Pennsylvania man pleads guilty to fraud over phantom Super PAC following POLITICO investigation
A series of suspicious transactions from a brand new player in the political spending space resulted in fraud charges from the Justice Department.
A Pennsylvania man on Thursday pleaded guilty to federal fraud charges following a 2020 POLITICO investigation into a super PAC that said it was spending millions of dollars in battleground Senate races but didn’t actually exist.
The Department of Justice on Thursday announced that Christopher Richardson pleaded guilty to two charges stemming from fabricated transactions from a super PAC — one count of making a “false entry in a record” for the falsities submitted to the FEC, and one count of “access device fraud” for credit card fraud. He will be sentenced in June and faces a maximum of 20 years in prison for the former charge and 10 years for the latter, but such a severe sentence is unlikely.
A separate release from the U.S. Attorney’s Office for Washington noted that the “quick fundraising and spending attracted media scrutiny, questioning the veracity of the FEC reports.”
POLITICO reported nearly four years ago on Americans for Progressive Action USA, a super PAC that presented itself as a new, major player in elections. In filings to the Federal Election Commission, the organization said it raised over $4.8 million from a small handful of unknown donors in its first quarterly campaign filing. Then it told the FEC in late April 2020 that it was imminently dropping millions on advertising in key Senate races across the country.
Such a move would have been a big splash in the world of high-dollar political spending from an entirely unknown organization.
But POLITICO’s reporting unveiled that AFPA and its millions in spending were, in fact, a phantom. A long list of inconsistencies — like a seemingly fabricated list of vendors creating a multi-million advertising spree and untraceable donors — called into question the validity of the group.

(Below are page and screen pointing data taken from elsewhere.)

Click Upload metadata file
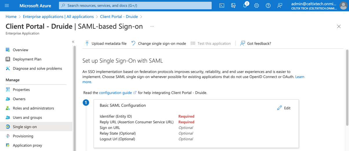Viewport: 349px width, 151px height. 106,43
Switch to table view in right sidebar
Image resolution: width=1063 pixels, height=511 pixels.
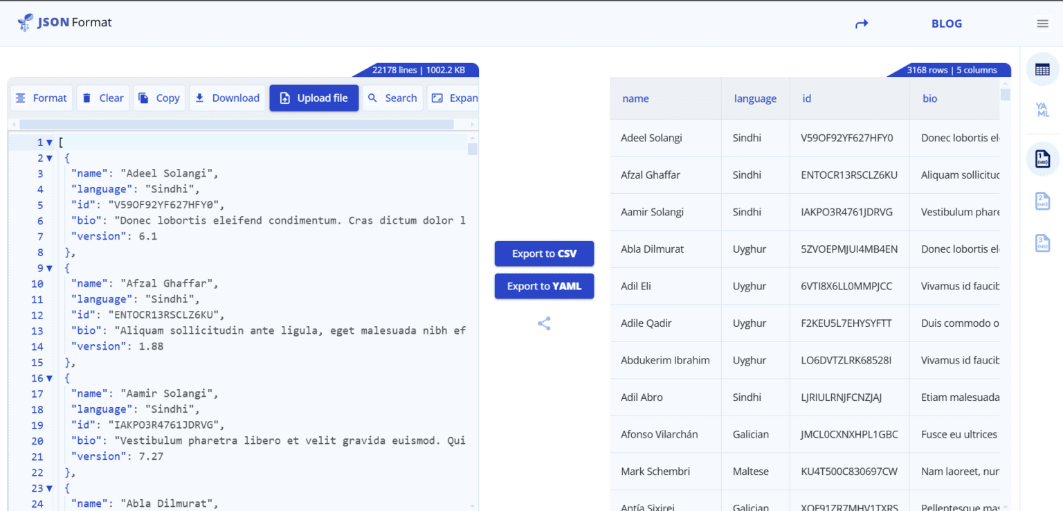[1042, 69]
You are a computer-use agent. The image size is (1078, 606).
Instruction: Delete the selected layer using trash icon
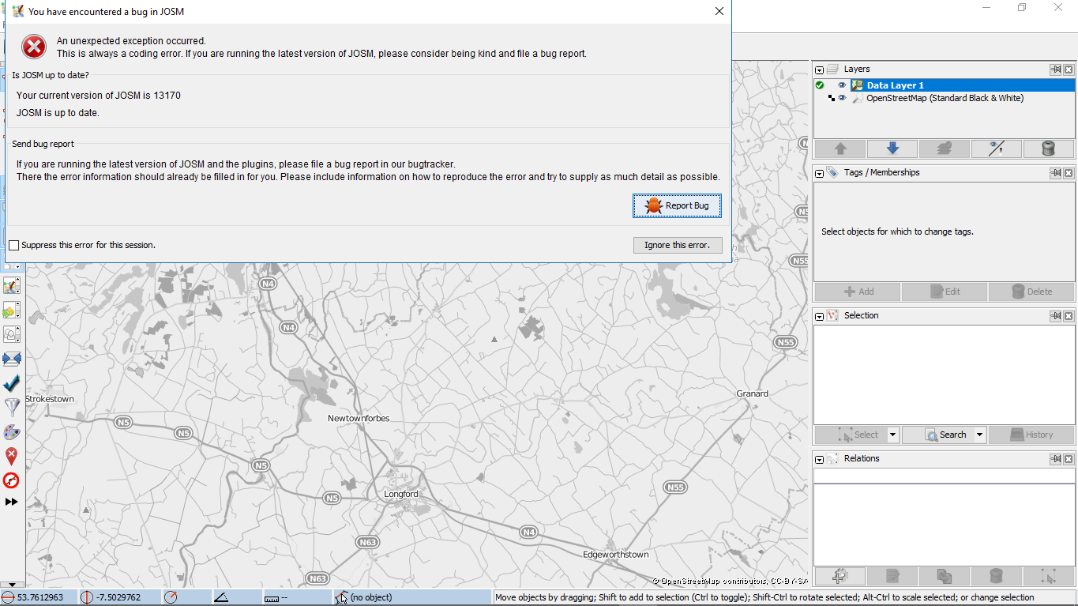pyautogui.click(x=1048, y=149)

Richardson “used fictitious names” for the super PAC’s officers to create the organization, and the “non-existent” donations were “from several fictitious individuals,” according to the press release from the Department of Justice.
An attorney representing Richardson in the case, Jarrett Colby, declined to comment.
Once POLITICO began inquiring about the reported spending to the super PAC, the organization apparently began to cover its tracks. Email addresses linked to the super PAC began to return messages as undeliverable, and it told the FEC that it was returning its (now determined to be fake) donations, writing in memo lines it was making the refunds “due to POLITICO” and “after Montellaro” — the last name of this POLITICO reporter.
In the filing that referenced POLITICO, Richardson “falsely stated that AFPA refunded the non-existent $4.8 million in donations,” the Department of Justice said. A spokesperson for the agency declined to comment further on its investigation on Friday.
At the time, campaign finance experts contacted by POLITICO were baffled why someone would go to such great lengths — and risk criminal charges — to fabricate a super PAC. The Department of Justice’s announcement shed some light on that as well. Richardson “used the alias of one of the fictitious donors to AFPA to obtain a credit card” and made over 200 transactions.
“I cannot emphasize this enough: don’t lie to the FEC,” Sean Cooksey, the Republican chair of the FEC, said in an email. “I hope this guilty plea will be a lesson to others, and I thank the Department of Justice for their efforts in this criminal case.”